### Exercise material

★ ★ ★ ★ ★ ★ ★

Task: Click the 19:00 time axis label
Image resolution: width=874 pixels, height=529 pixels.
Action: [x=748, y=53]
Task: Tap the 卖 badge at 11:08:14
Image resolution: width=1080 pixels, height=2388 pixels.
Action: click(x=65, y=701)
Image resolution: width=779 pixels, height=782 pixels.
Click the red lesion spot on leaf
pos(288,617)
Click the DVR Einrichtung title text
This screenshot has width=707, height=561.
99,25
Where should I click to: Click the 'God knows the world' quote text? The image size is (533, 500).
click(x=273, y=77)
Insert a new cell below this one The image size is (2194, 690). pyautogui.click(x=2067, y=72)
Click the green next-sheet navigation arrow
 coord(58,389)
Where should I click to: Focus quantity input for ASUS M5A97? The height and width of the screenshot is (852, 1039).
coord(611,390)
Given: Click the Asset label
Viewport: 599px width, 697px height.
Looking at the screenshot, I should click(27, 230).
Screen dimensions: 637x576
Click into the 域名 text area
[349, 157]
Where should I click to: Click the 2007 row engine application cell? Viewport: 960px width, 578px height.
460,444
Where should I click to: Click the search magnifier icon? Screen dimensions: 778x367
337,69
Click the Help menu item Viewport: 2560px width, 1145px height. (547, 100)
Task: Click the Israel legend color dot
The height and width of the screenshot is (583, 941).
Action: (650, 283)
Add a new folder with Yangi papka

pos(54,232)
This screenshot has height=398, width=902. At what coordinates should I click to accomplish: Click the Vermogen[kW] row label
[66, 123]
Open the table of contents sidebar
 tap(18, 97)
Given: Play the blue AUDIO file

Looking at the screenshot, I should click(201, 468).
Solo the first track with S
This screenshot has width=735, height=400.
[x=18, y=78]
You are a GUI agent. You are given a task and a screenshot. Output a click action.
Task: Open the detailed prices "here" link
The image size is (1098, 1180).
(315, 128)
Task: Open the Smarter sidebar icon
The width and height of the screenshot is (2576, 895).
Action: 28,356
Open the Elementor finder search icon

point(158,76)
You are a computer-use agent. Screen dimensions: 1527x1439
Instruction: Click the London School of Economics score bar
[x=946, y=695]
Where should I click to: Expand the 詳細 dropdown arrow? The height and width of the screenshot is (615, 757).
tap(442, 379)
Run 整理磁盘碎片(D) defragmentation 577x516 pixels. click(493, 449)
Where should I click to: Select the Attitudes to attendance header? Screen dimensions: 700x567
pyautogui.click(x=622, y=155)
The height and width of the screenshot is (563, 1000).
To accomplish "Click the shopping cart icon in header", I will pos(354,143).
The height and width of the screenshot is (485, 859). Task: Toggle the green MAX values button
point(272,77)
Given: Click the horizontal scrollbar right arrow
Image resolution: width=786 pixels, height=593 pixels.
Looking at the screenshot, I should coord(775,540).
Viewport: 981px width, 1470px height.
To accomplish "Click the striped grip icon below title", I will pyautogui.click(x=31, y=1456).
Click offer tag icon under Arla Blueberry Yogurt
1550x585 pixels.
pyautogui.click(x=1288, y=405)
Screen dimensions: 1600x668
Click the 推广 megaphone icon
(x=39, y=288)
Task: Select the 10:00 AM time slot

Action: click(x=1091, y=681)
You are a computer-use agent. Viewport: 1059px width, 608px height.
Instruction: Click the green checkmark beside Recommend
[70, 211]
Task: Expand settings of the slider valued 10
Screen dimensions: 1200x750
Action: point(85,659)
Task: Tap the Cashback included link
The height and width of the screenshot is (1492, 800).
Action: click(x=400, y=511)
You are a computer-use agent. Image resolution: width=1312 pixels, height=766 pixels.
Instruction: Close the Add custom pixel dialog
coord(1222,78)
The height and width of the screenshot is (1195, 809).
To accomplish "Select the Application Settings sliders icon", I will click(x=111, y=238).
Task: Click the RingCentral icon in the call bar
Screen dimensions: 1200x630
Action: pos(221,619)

★ ★ ★ ★ ★ ★ ★

### What you should do
Repeat the data in its entirety, word for word.

### Task answer
Task: Click the 19:00 time axis label
Image resolution: width=874 pixels, height=529 pixels.
Action: [x=748, y=53]
Task: Tap the 卖 badge at 11:08:14
Image resolution: width=1080 pixels, height=2388 pixels.
Action: click(x=65, y=701)
Image resolution: width=779 pixels, height=782 pixels.
Click the red lesion spot on leaf
pos(288,617)
Click the DVR Einrichtung title text
This screenshot has width=707, height=561.
99,25
Where should I click to: Click the 'God knows the world' quote text? The image size is (533, 500).
click(x=273, y=77)
Insert a new cell below this one The image size is (2194, 690). pyautogui.click(x=2067, y=72)
Click the green next-sheet navigation arrow
 coord(58,389)
Where should I click to: Focus quantity input for ASUS M5A97? The height and width of the screenshot is (852, 1039).
coord(611,390)
Given: Click the Asset label
Viewport: 599px width, 697px height.
Looking at the screenshot, I should click(27, 230).
Screen dimensions: 637x576
Click into the 域名 text area
[349, 157]
Where should I click to: Click the 2007 row engine application cell? Viewport: 960px width, 578px height.
460,444
Where should I click to: Click the search magnifier icon? Screen dimensions: 778x367
337,69
Click the Help menu item Viewport: 2560px width, 1145px height. (547, 100)
Task: Click the Israel legend color dot
The height and width of the screenshot is (583, 941).
Action: (650, 283)
Add a new folder with Yangi papka

pos(54,232)
This screenshot has height=398, width=902. At what coordinates should I click to accomplish: Click the Vermogen[kW] row label
[66, 123]
Open the table of contents sidebar
 tap(18, 97)
Given: Play the blue AUDIO file

Looking at the screenshot, I should click(201, 468).
Solo the first track with S
This screenshot has width=735, height=400.
[x=18, y=78]
You are a GUI agent. You are given a task and a screenshot. Output a click action.
Task: Open the detailed prices "here" link
The image size is (1098, 1180).
(315, 128)
Task: Open the Smarter sidebar icon
The width and height of the screenshot is (2576, 895).
Action: 28,356
Open the Elementor finder search icon

point(158,76)
You are a computer-use agent. Screen dimensions: 1527x1439
Instruction: Click the London School of Economics score bar
[x=946, y=695]
Where should I click to: Expand the 詳細 dropdown arrow? The height and width of the screenshot is (615, 757).
tap(442, 379)
Run 整理磁盘碎片(D) defragmentation 577x516 pixels. click(493, 449)
Where should I click to: Select the Attitudes to attendance header? Screen dimensions: 700x567
pyautogui.click(x=622, y=155)
The height and width of the screenshot is (563, 1000).
To accomplish "Click the shopping cart icon in header", I will pos(354,143).
The height and width of the screenshot is (485, 859). Task: Toggle the green MAX values button
point(272,77)
Given: Click the horizontal scrollbar right arrow
Image resolution: width=786 pixels, height=593 pixels.
Looking at the screenshot, I should coord(775,540).
Viewport: 981px width, 1470px height.
To accomplish "Click the striped grip icon below title", I will pyautogui.click(x=31, y=1456).
Click offer tag icon under Arla Blueberry Yogurt
1550x585 pixels.
pyautogui.click(x=1288, y=405)
Screen dimensions: 1600x668
Click the 推广 megaphone icon
(x=39, y=288)
Task: Select the 10:00 AM time slot

Action: click(x=1091, y=681)
You are a computer-use agent. Viewport: 1059px width, 608px height.
Instruction: Click the green checkmark beside Recommend
[70, 211]
Task: Expand settings of the slider valued 10
Screen dimensions: 1200x750
Action: point(85,659)
Task: Tap the Cashback included link
The height and width of the screenshot is (1492, 800).
Action: click(x=400, y=511)
You are a computer-use agent. Image resolution: width=1312 pixels, height=766 pixels.
Instruction: Close the Add custom pixel dialog
coord(1222,78)
The height and width of the screenshot is (1195, 809).
To accomplish "Select the Application Settings sliders icon", I will click(x=111, y=238).
Task: Click the RingCentral icon in the call bar
Screen dimensions: 1200x630
Action: pos(221,619)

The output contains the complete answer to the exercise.